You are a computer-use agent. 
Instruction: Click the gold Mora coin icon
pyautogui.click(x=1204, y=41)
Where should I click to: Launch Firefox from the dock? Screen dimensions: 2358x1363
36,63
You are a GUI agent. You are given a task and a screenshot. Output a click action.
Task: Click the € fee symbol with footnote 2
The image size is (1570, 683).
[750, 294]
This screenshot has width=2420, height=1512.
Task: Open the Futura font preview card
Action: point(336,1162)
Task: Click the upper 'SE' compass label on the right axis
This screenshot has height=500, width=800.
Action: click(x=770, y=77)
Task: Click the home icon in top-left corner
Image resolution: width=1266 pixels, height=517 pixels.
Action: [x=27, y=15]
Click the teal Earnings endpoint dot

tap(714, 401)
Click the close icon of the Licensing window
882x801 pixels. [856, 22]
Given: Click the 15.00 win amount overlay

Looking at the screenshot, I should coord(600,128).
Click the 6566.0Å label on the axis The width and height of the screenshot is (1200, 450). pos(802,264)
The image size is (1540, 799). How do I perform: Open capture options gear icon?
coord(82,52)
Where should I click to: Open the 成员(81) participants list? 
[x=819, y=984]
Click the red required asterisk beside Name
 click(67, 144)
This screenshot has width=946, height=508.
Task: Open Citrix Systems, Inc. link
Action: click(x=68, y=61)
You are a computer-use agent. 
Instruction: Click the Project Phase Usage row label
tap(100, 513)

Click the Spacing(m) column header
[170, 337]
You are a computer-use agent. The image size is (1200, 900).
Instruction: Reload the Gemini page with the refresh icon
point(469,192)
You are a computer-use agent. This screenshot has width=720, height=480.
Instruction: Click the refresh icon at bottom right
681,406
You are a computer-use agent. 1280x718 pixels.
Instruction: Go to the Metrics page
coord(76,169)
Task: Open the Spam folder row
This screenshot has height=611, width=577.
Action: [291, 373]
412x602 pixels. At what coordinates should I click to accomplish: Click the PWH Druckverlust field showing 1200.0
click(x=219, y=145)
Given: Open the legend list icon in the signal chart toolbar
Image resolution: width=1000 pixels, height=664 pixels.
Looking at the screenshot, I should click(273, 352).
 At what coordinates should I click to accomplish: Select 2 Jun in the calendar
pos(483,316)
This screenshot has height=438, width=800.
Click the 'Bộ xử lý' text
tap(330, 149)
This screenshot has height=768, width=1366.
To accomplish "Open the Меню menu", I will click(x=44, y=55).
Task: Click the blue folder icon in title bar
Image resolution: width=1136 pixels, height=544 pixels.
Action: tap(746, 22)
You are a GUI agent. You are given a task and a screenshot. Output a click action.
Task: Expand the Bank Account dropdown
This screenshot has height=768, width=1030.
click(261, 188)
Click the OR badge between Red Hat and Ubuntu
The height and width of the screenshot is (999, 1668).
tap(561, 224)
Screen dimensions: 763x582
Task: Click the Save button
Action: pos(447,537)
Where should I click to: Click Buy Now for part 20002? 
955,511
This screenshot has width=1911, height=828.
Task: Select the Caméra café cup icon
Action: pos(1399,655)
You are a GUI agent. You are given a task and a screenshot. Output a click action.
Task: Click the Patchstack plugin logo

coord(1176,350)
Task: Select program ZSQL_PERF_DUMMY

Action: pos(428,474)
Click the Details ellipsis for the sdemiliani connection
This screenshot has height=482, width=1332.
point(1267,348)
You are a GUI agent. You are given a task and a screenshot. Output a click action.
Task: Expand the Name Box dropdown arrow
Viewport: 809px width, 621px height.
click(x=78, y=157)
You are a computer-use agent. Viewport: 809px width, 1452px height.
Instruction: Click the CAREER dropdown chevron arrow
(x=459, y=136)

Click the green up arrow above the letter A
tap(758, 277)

■ Task directions ■
Verbatim output is expected for the lines from the start of the data to the line in which "Task: Click the € fee symbol with footnote 2" appears, both included.

■ Your response ■
You are a computer-use agent. 
Instruction: Click the gold Mora coin icon
pyautogui.click(x=1204, y=41)
Where should I click to: Launch Firefox from the dock? Screen dimensions: 2358x1363
36,63
You are a GUI agent. You are given a task and a screenshot. Output a click action.
Task: Click the € fee symbol with footnote 2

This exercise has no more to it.